Commerce through smartphones and tablets is expected to exceed $100-million globally within a couple of years from virtually nothing just a couple of years ago – transforming the retail landscape, said Cliff Grevler, partner in the Boston Consulting Group in Toronto. The adoption of technology in retail worldwide is rapidly picking up, he said.

Mobile connectivity is making Internet access ubiquitous. In 2010, 43 per cent of mobiles sold were smartphones and, in 2015, the number is expected to jump to 71 per cent, according to his figures. By then, companies such as Dominos Pizza in Australia are forecasting that mobile sales will make up 25 per cent of all revenue.
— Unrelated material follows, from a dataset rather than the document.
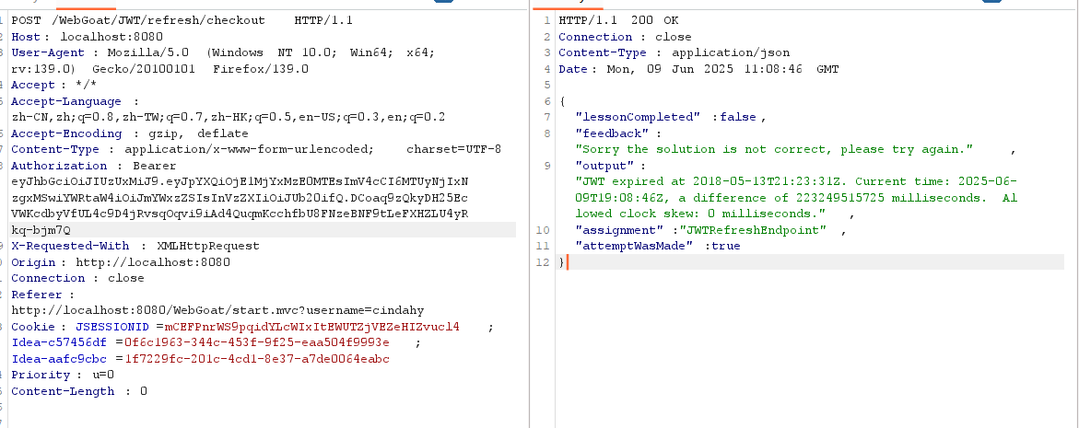
Task: Click the "lessonCompleted" JSON key
Action: pos(638,117)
Still, while mobile retail is about to boom, the jury is still out on the use of QR codes, said Kaan Yigit, president of Solutions Research Group. Only 20 per cent of Canadian smartphone owners use them; those people are generally male and over half the users are under 30, he said.

For the virtual-store idea to work, shoppers first need to install the app and then use a QR code. "Unless what they are selling is highly exclusive or unique, there are just easier ways to buy the same thing – either at brick and mortar stores or online."

Even so, he gave Well.ca high marks for grabbing attention. "Definitely they will have some curious consumer sampling."

It was gaining attention on Twitter, where proponents old and new were talking about the new virtual drugstore, which will run for a month.

Jordan Banks, boss of Facebook Canada, was among the high-profile business figures to weigh in.

"Well.ca disrupts retail landscape with Canada's first-ever virtual store," tweeted Mr. Banks, who is also an early investor in Well.ca and sits on its board of directors. The former head of eBay Canada and Jump TV said he is proud to be tied to the online shopping site as it sets its sights on re-shaping retailing in Canada. In 2009, he led an investment group that poured $1.1-million into Well.ca.

Today, with 15 per cent of its sales emanating from mobile devices, the privately held e-commerce business is finding a new path in virtual retailing, Mr. Asaria said. "Through e-commerce and technology and mobile devices, there's room for real disruption in the way shopping happens in Canada. There's a bunch of big retailers that are going to have to react to it."

Well.ca got more than 100 app downloads in the first three hours after it rolled out the virtual store, he said, adding that hundreds of items were scanned using the app. He did not have a final tally on sales.

As a result of the initiative, Well.ca was on its way to selling more Tide detergent on Monday than it sold in the entire month of March, he said.

With overall sales growing in the double digits monthly, Well.ca would like to set up the virtual store in other cities across Canada. With more than 50,000 products – 150 of them at the mobile store – the e-commerce site is now branching out into food and pet products.